Lots of varied types and colors of coral with fish to mach.
Saw some nice underwater macrame.
A shy puffer fish.
I've always had a hard time photographing the Moorish Idol fish. They are plentiful on the reefs, but very skittish and often camera shy.
Now you can't have too many turtle pictures, even in a non-turtle blog. These turtles clearly knew they were in a park, as they were just fine with me coming up close and clicking away. Turtles outside the park are fully aware that humans up close are a precursor to them becoming turtle soup.
We also dove the Makassar Reef. Lots of interesting corals. But, we didn't get to see the Manta Rays that come by to feed in the area.
While the park has lots of rules for wildlife protection, the enforcement isn't all that strict. The Pink Beach is a No Anchoring Zone on the park maps as well as on the bleached out signs on shore. But the local tour boat drop these anchors in the coral everyday.
This picture helps to give you a sense of the size of some of these corals. No, I didn't say this coral makes your butt look big.
Hiding in the Cabbage Coral
This coral always make me thing of cauliflower when I see it underwater. Probably chewier.
This is a really pristine garden of multi-colored corals near the Makassar Reef that a local boat has decided to come up close to and throw his anchor on top of. Argh.
Just so you don't think this is a paradise, look at the trash on this beach, most of it is plastic. The upper picture is looking one way down the beach and the lower the other. In the lower you can just see Chris earnestly looking for shells among the debris. Many of the beaches here have been this bad or almost as bad. Not so long ago, Indonesian fishermen, most of them subsistence fishers, fished with cyanide or dynamite on their reefs. Now that those practices are slowly being dealt with, the advancing avalanche of plastic in the ocean is drowning their beaches. We haven't seen beaches this inundated with plastic and left-foot sandals since the Caribbean side of Panama.
Cruisers Notes:
After we left Rinca ranger station we headed down the west side of Rinca to Ginnggo.
I know seas and currents never look anything like real in a picture. Here is a pic of the 5 knot current taking us south toward Ginggo. Randomly timed for a flood tide. The next day we went back up in a carefully timed ebb tide. The only problem was that the current was still 5 kts heading south, meaning we were motoring directly into it. As they say, the currents around Komodo are fickle and difficult to predict. It seems that they tend to run southward.

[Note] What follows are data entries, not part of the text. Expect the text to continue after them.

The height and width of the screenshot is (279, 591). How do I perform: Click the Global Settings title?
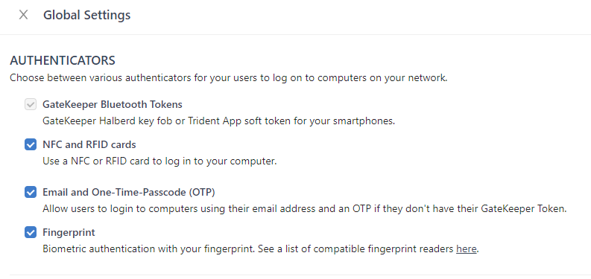click(86, 15)
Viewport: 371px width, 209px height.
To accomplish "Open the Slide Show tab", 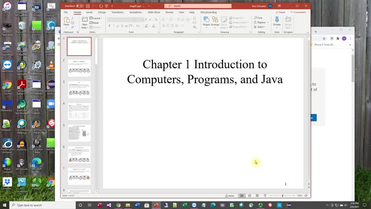I will (x=154, y=13).
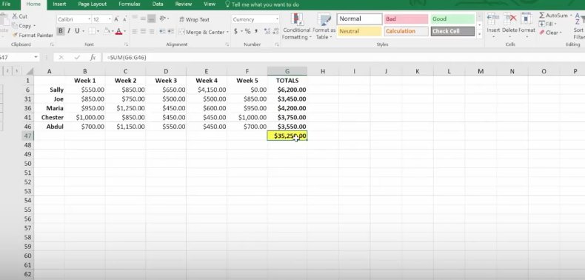
Task: Toggle Wrap Text option
Action: point(194,19)
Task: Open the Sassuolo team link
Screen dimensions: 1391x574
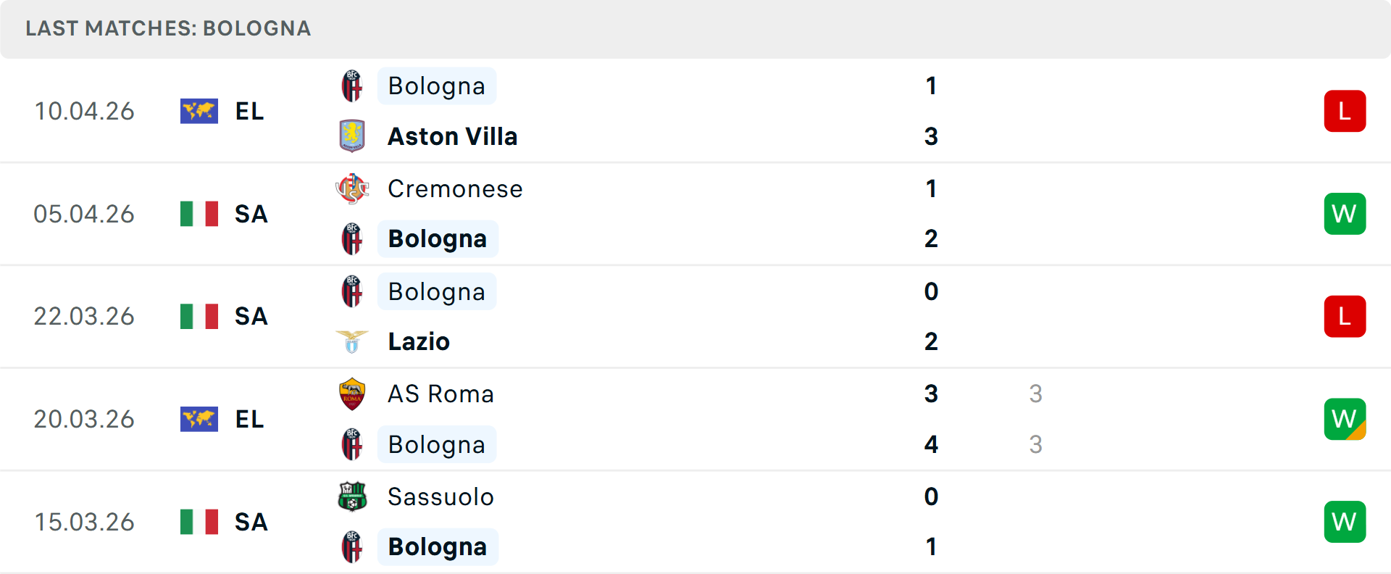Action: (440, 496)
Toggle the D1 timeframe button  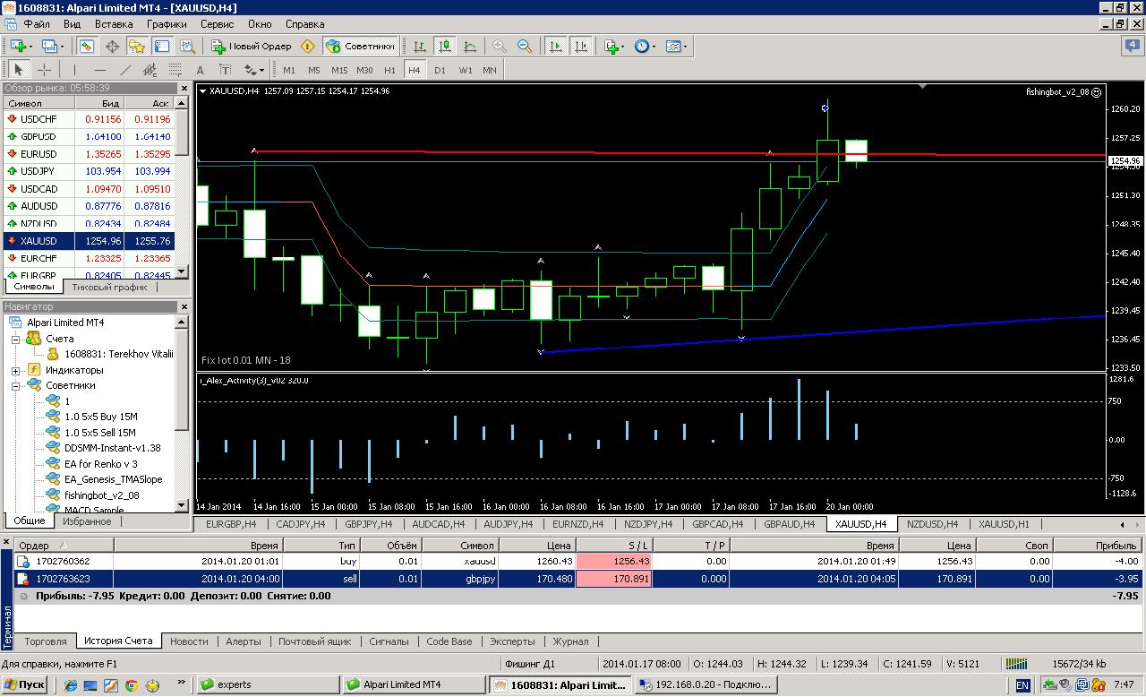pyautogui.click(x=440, y=70)
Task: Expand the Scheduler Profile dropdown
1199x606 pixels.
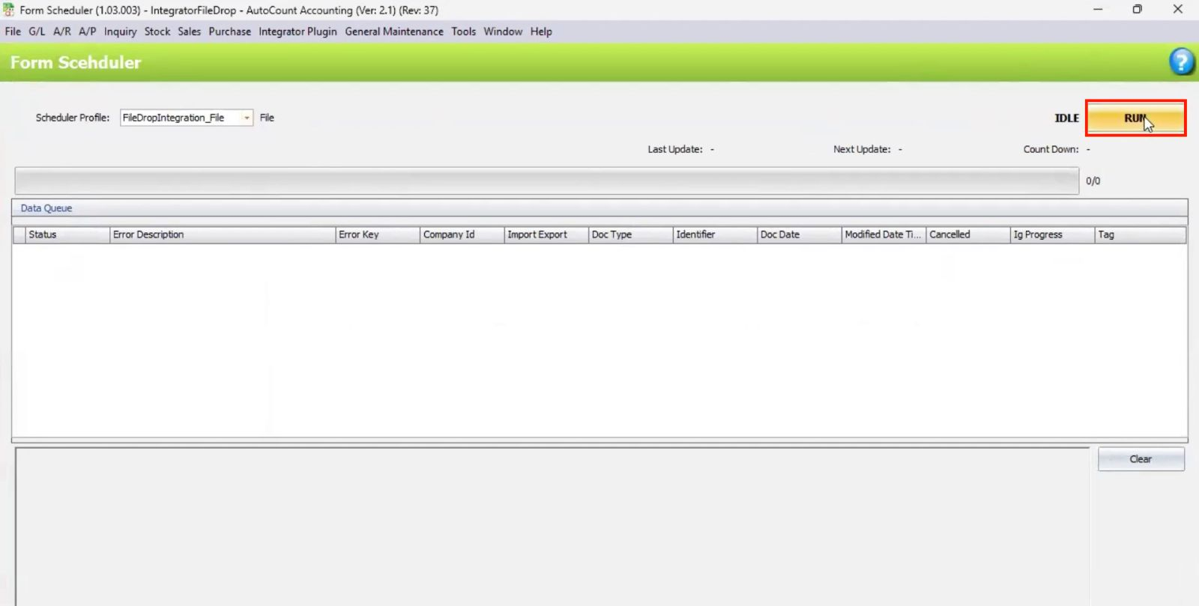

The anchorage in near the ranger station on Komodo, around the corner from Pink Beach, is peaceful. You are away from the village and the ranger's pier. Far enough that you only get a few boats coming by to ask for things and sell bowls and carved dragons. 08* 35.08, 119* 31.35 42ft good holding, good wind protection, pigs on the beach
Local kids who got new school books and pens.
On our way out of Komodo we stopped at Gilli Banta. We stayed two nights in C and A anchorage listed in the Scott guide. Los of room in A and room for quite a few boats in C. Calm and well proected. The boats that stayed at he anchorage on th top of Gilli Banta generally had a terrible, rolly night, including cat. 08*25.642,119*19.568 35ft in coral ruble. and 08*25.974,119*18.169 in 40ft sand and ruble.
Paul
fabulous underwater photos!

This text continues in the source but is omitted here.